Im Bericht der Kirchenleitung wurde u. a. sinngemäß hervorgehoben, in der Gesellschaft der DDR bestehe ein Widerspruch dahingehend, dass bezogen auf das Zusammenleben der Menschen und das Leben in der sozialistischen Gemeinschaft zwar offiziell auf Kollektivität orientiert werde, tatsächlich aber »eine Tendenz des Rückzuges ins Eigene, des Strebens nach Erfüllung eigener Wünsche und Bedürfnisse und damit des Nachlassens sozialen Denkens und Handelns« feststellbar sei. Das führe dazu, dass von der Kirche »Freiräume« gefordert würden, weil in der Gesellschaft das Gespräch über Fragen, die von vielen als dringend angesehen werden, kaum oder gar nicht möglich sei.
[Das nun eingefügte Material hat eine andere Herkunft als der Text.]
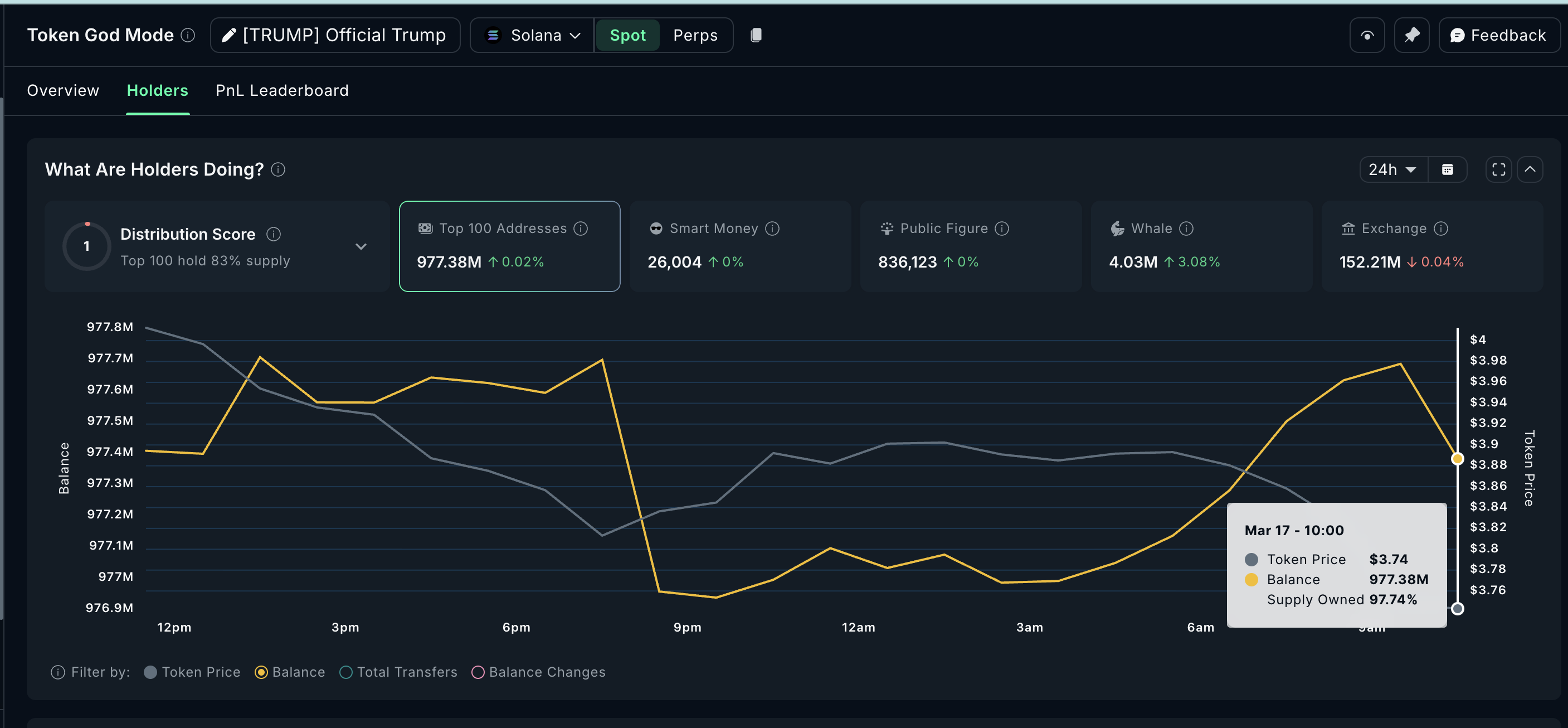The height and width of the screenshot is (728, 1568).
Task: Switch filter to Balance Changes
Action: point(479,672)
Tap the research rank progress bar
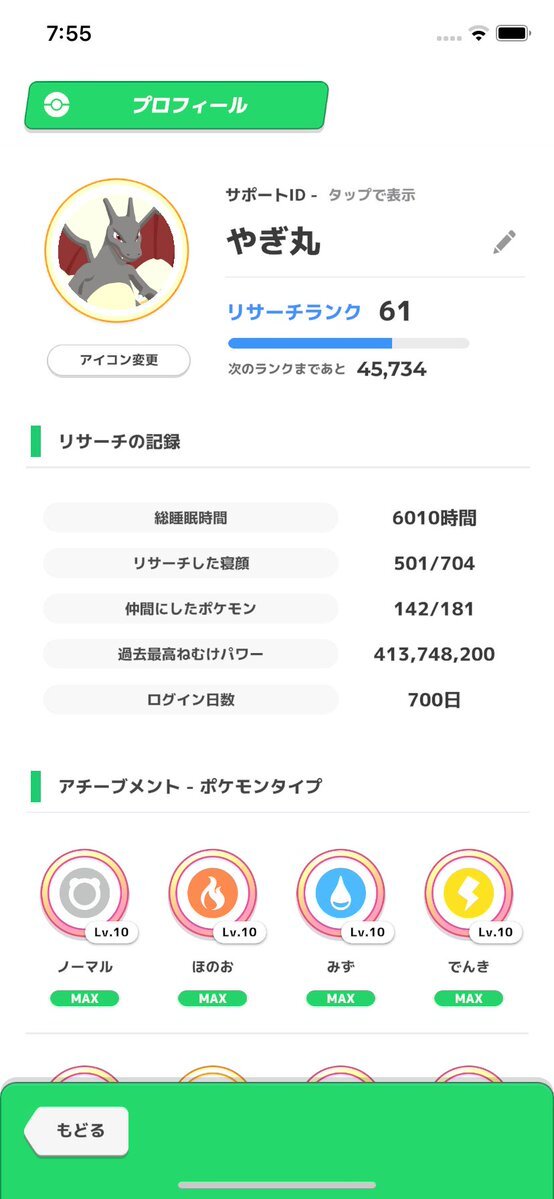 click(348, 343)
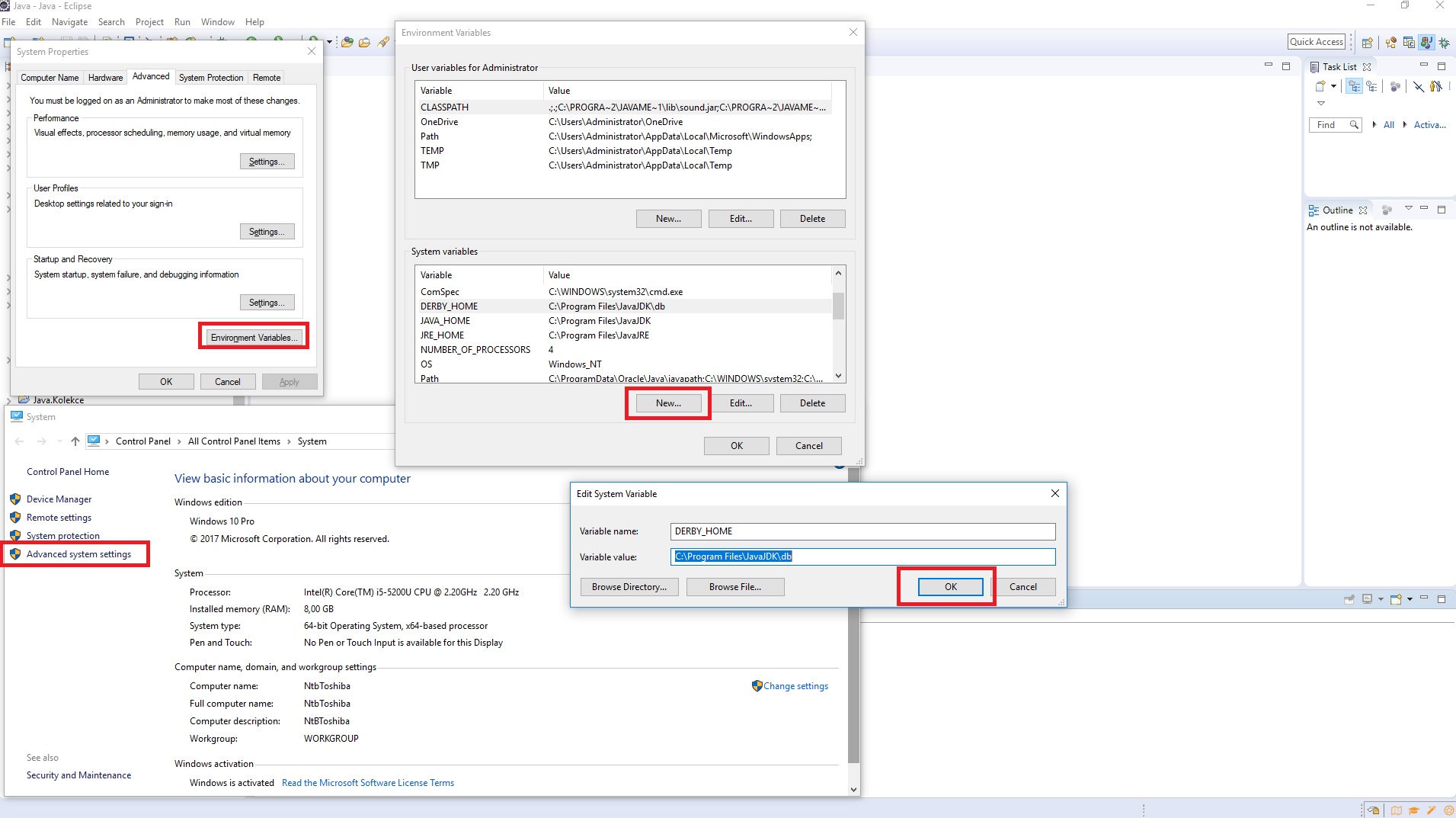Screen dimensions: 1456x818
Task: Switch to Java Browsing perspective icon
Action: pyautogui.click(x=1409, y=43)
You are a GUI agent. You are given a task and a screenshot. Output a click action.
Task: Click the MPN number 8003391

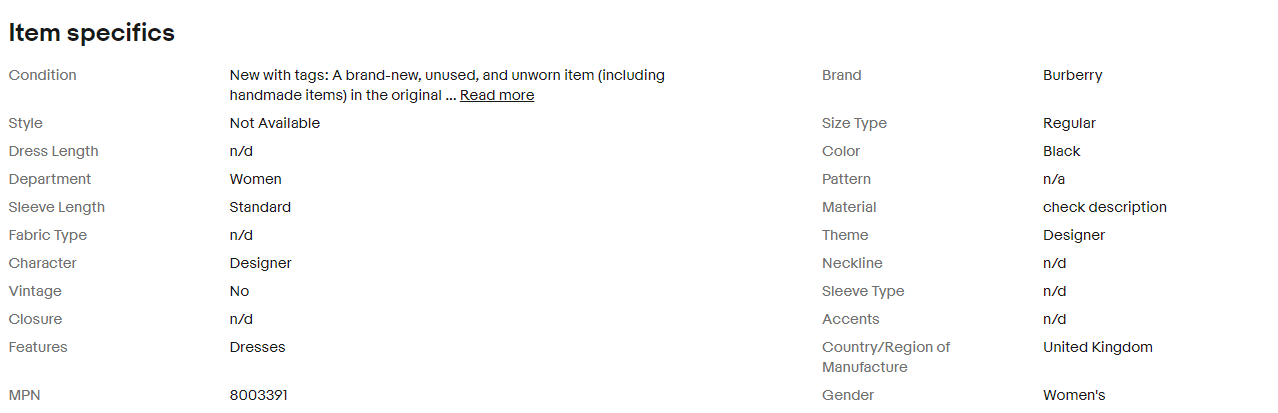(258, 395)
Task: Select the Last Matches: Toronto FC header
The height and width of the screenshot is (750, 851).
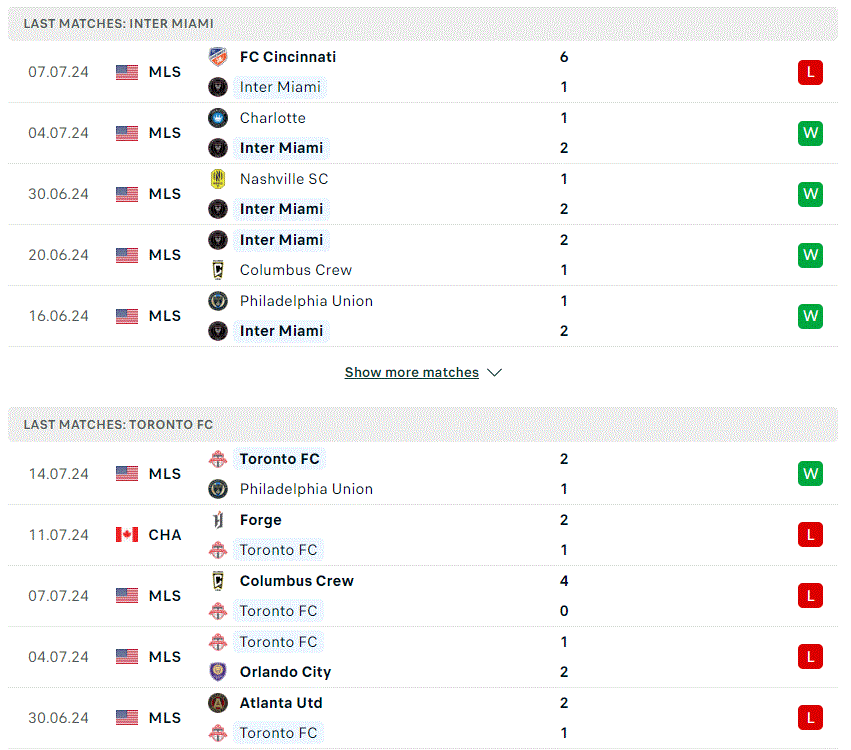Action: (x=423, y=424)
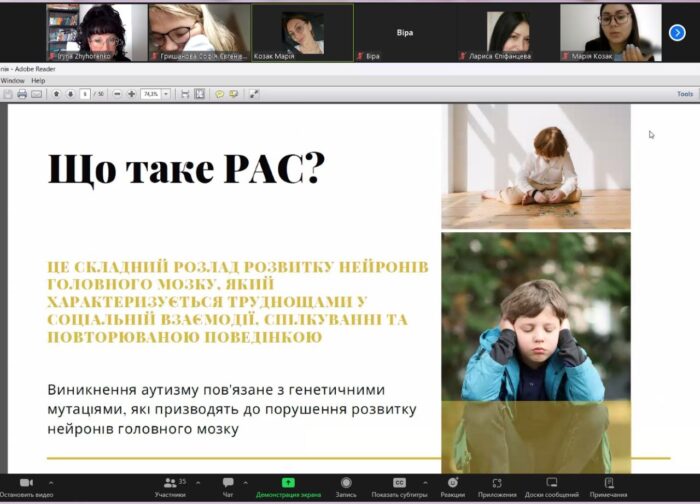The height and width of the screenshot is (504, 700).
Task: Click the page number input field
Action: click(x=85, y=94)
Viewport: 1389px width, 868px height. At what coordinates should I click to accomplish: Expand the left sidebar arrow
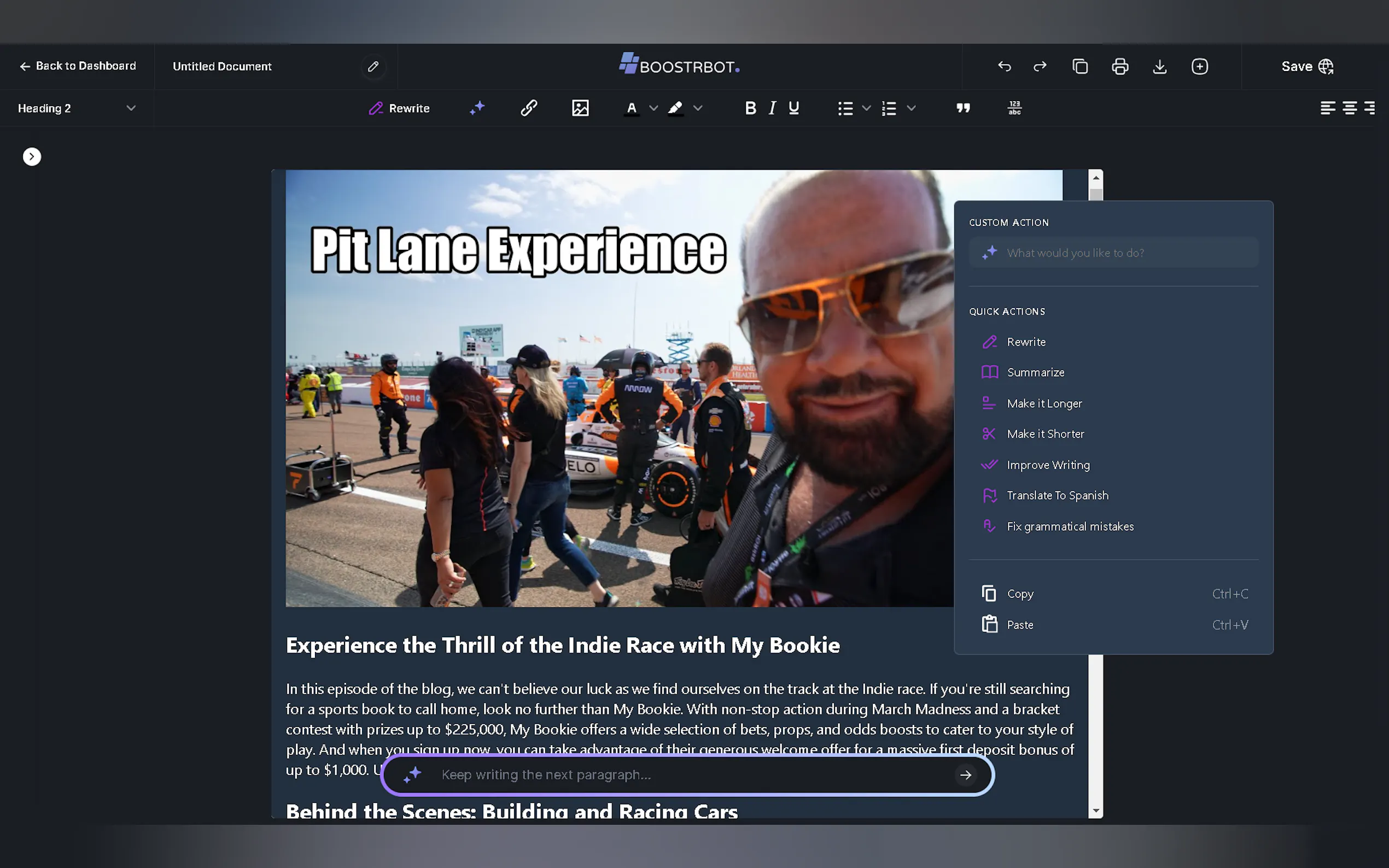tap(32, 157)
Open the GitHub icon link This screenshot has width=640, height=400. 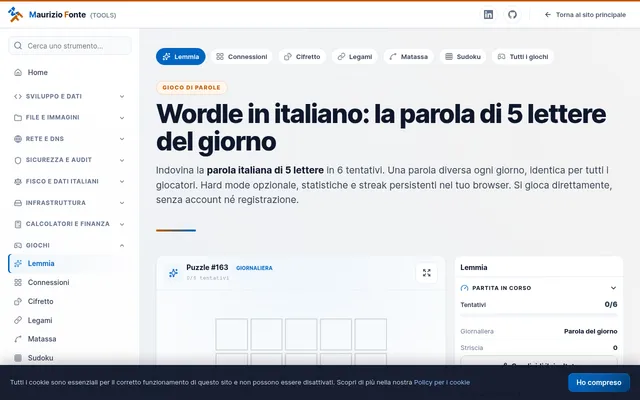click(512, 15)

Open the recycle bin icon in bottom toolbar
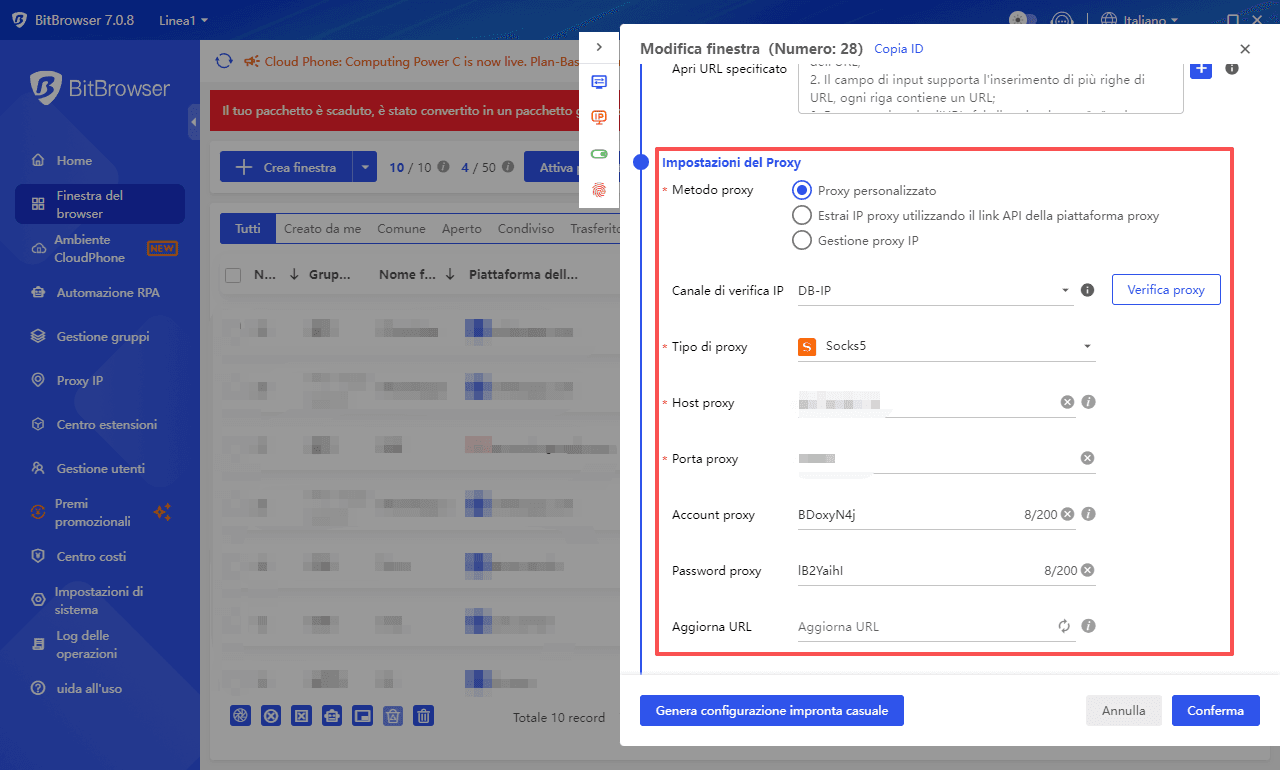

Die Kirchenleitung spreche sich – so heißt es in dem Bericht an anderer Stelle weiter – für die Praxis der Trennung von Staat und Kirche aus, halte aber den kontinuierlichen Dialog zwischen beiden Seiten für erforderlich, da Probleme der Christen und Nichtchristen nur gemeinsam zu lösen seien. Es wurde gefordert, »einen gemeinsamen innergesellschaftlichen Prozess des Nachdenkens, Umdenkens, des Veränderns des Lebensstils und der Bereitschaft, die weltweiten Aufgaben aktiv in Angriff zu nehmen, ingangzusetzen«.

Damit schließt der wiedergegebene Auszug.